Schaffhausen sits in eastern Switzerland, far from the Jura arc where most Swiss watchmaking is concentrated. IWC has remained there ever since, and it is still the only major manufacture in that part of the country. The isolation shaped the brand's identity: rather than following valley conventions, IWC developed a reputation for engineering-first design, in particular the integration of large pocket-watch movements into wristwatch cases.
The most enduring expression of that approach came in 1939, when Portuguese importers commissioned a series of extra-large wristwatches housing high-precision pocket-watch calibres. The resulting reference 325 - later called the Portugieser - had a 43 mm case at a time when wristwatches rarely exceeded 35 mm. Decades later, a 1993 Jubilee edition revived the line and helped establish the market appetite for oversized dress watches that has defined fine watchmaking ever since.
Alongside the Portugieser, IWC built a parallel identity around aviation instruments. Pilot's watches from the mid-20th century featured anti-magnetic soft-iron inner cases, oversized crowns, and luminous numerals designed for cockpit readability.
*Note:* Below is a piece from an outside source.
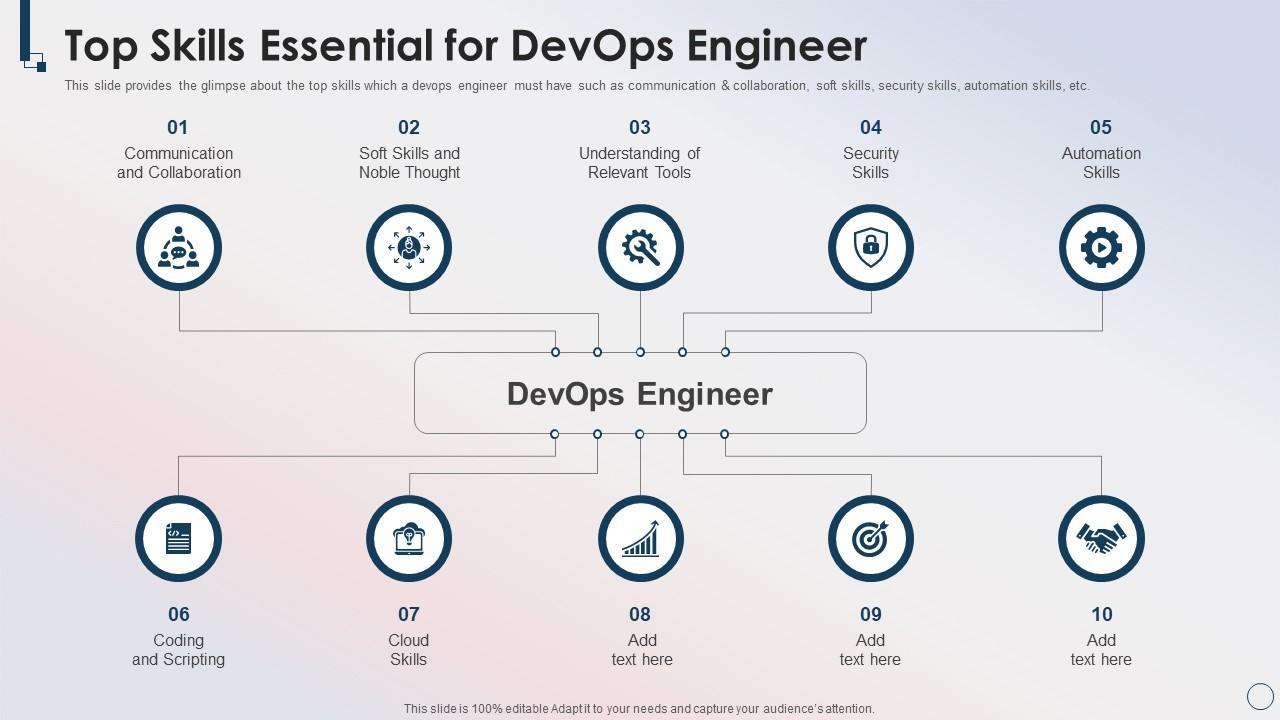Select the Soft Skills person-with-arrows icon

pos(409,247)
The Big Pilot's Watch, introduced in 1940 and reissued in modern form, became a reference point in tool-watch design. In 2001 the brand introduced the calibre 5000 family, an in-house movement built first for the Portugieser but later migrated across the collection, bringing a perpetual calendar module that requires adjustment only at century turns not divisible by 400.
In 2000 IWC was acquired by Richemont, the Swiss luxury group that also owns Cartier and Jaeger-LeCoultre. The acquisition provided capital for expanded in-house movement development, including the Portugieser Sidérale Scafusia - an astronomically complex piece that displays sidereal time and a personalized celestial map - and, in 2024, the Portugieser Eternal Calendar with a 400-year gear mechanism.
On the Nordic auction market IWC watches appear consistently at Swedish houses, with Kaplans Auktioner accounting for the majority of lots. The 21 items in our database are all catalogued under Watches. Top results have included an early "Fancy Lugs" reference that fetched 15,400 SEK and a ladies' wristwatch at 5,400 SEK, suggesting a mid-tier secondary market for vintage IWC references in Sweden.